Sunday, February 21, 2010


Today as I traveled up to Borel a 60 mile round trip that I make 2-3 times a week I reflected on my last 6 week here in Haiti. It was just 6 weeks ago today Jan. 10th that I returned after a 3 week Christmas Holiday. January and Feb. were scheduled with work teams coming to Haiti weekly but the quake Jan. 12 changed that and we quickly geared up to bring in medical teams instead. This week marks are 6th orthopedic medical team we have had working at our hospital in Pierre Payen.

The last six weeks has gone by quickly it seems like a blur yet it feels like I have been here six months. What is it about time , it is a measurable thing yet at times in our lives it seems so unmeasurable . We all have the exact amount of it 24 hours each day, 7 days each week , 365 days and 12 months each year. God gives each of us a certain amount that we define as our lifetime we are free to spend it as we like. As Christians we are expected at the end of our time to account for how we spent it.

My weeks have been pretty predictable these past six weeks with Saturdays being our team rotation day. Several weeks though we have had a second plane arriving either on Friday or Sundays with nurses. On these airport days I have to make the 120 mile round trip to Port au Prince and on one occassion didn't get back to Pierre Payen till 12:30 pm. On other days I have made the same trip to port to pick up medical equipment or to pick up or deliver my friend Ric Bonnell to the U.S. Embassy. As I said earlier I go to Borel 2-3 times each week to check on construction projects. On other days I go to St. Marc to buy food supplies and building materials.

My days are filled with helping other people who are spending a week in an unfamiliar setting get things done. Everyday brings it's own set of problems to deal with and eventually overcome. Today's was the road construction crew severed (tore out) our water line that runs under the road to supply water to the hospital. Last Thursday it was how to unload a 1 ton x-ray machine from a truck setting out on the road in front of the hospital and get it into the operating room without a forklift or lift gate on the delivery truck. It seems everyday here brings new challenges.

Besides spending lots of time on the road each week, overseeing the needs of the medical teams , keeping the Pierre Payen guesthouse running and solving the problems that each day brings there are other things to squeeze in each day.

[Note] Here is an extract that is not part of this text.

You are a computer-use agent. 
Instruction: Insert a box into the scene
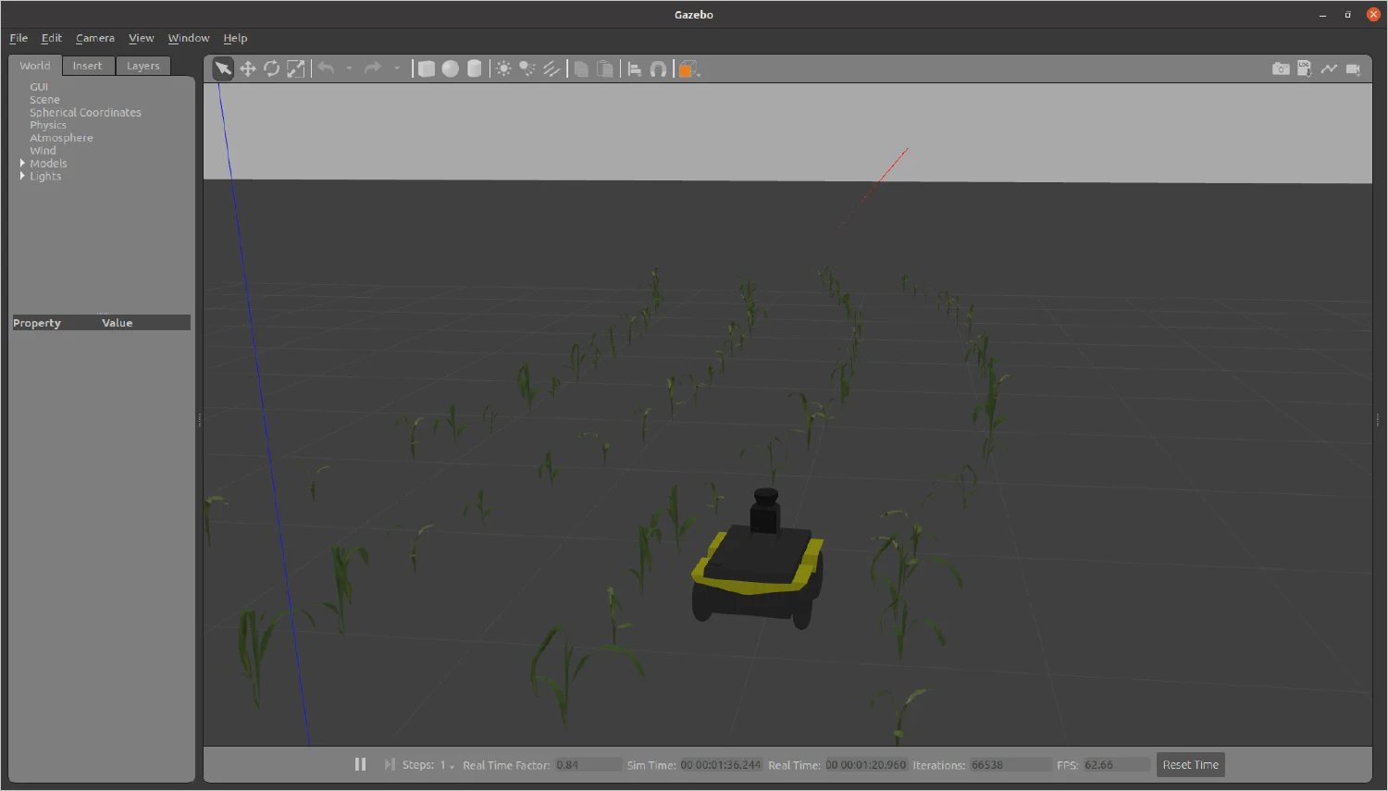tap(426, 68)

I have construction projects going on at each compound which are 30 miles apart as well as maintenance, repairs and clean up going on at each place. It often seems that things aren't moving as fast as I like on many of these projects so last week I set deadlines for completion on several of them. Hopefully this will move these projects along for my incoming work teams that will start arriving this week now that commercial airplanes have resumed flying again. Starting in March I will have multiple work and medical teams at our two compounds. Several weeks we will have a medical team and work team at Pierre Payen and also a work team at Borel. My wife will be returning to Haiti in March after 2 months apart and I'm hoping we get to spend some time together at the same compound. As the saying goes "time will tell".

Usually I get up each day at about 6:15 am which is when it is starting to get light outside. Bed time comes at anywhere from 9-10:30 pm and I'm normally asleep within the first 2 minutes of laying down. Thankfully I'm well rested by the next morning and ready to start another day. Yes time is measurable yet also unmeasurable we use many ways to describe it and put all kinds of prefixes along with it as we describe it and measure it. Even as I sit here at Club Indigo writing this (the only place I can get a reception) an old Jim Croce song is playing called "Time in a Bottle" part of the lyric's is "there never seems to be enough of it".